__Exercise__.
Rewrite the records below, putting "screen capture" wherever "screenshot" appears and keeping everything else the same. Leave the pictures out of your answer.

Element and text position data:
□ □ □

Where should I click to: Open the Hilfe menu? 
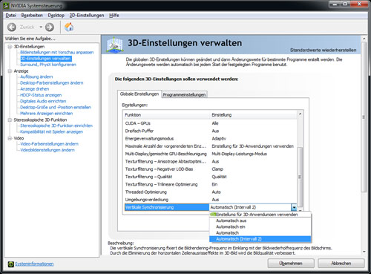(114, 16)
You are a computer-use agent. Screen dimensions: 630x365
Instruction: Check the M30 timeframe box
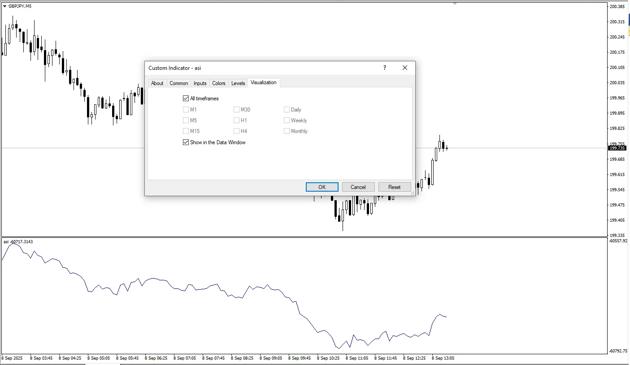pos(236,110)
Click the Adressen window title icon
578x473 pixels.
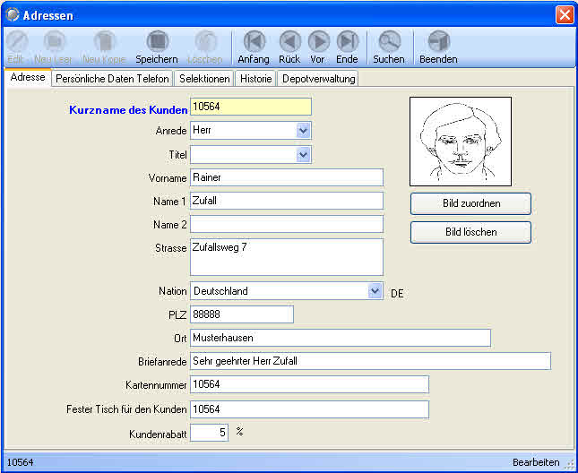click(x=13, y=15)
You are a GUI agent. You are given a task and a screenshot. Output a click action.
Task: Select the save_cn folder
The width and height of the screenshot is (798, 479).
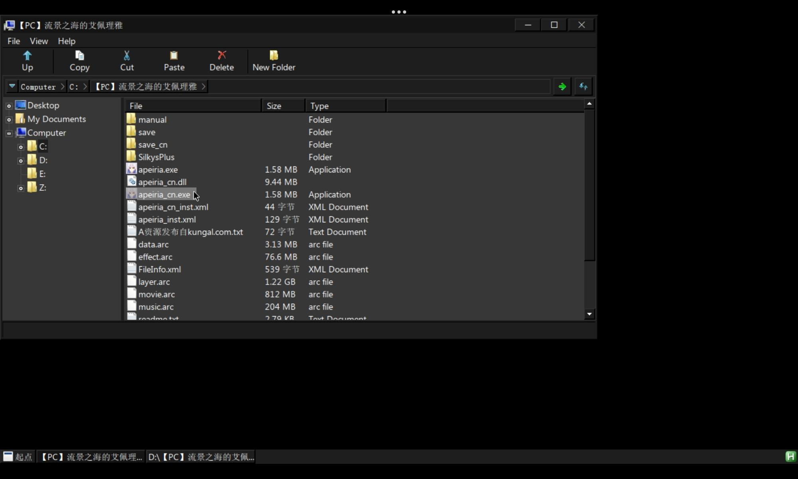tap(153, 144)
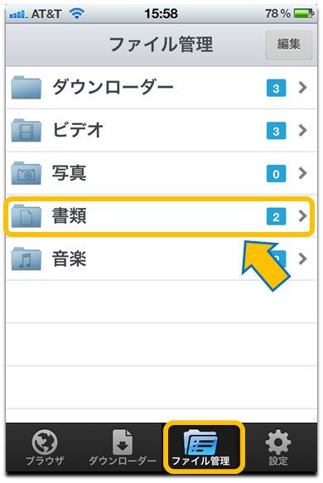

□ □ □

__Exercise output__.
Where should I click to: Open the Hilfe menu? 
(114, 16)
You are a computer-use agent. Screen dimensions: 630x365
Instruction: Check the M30 timeframe box
pos(236,110)
Click the Adressen window title icon
578x473 pixels.
click(x=13, y=15)
You are a GUI agent. You are given a task and a screen capture. Output a click action.
Task: Select the save_cn folder
The width and height of the screen capture is (798, 479).
tap(153, 144)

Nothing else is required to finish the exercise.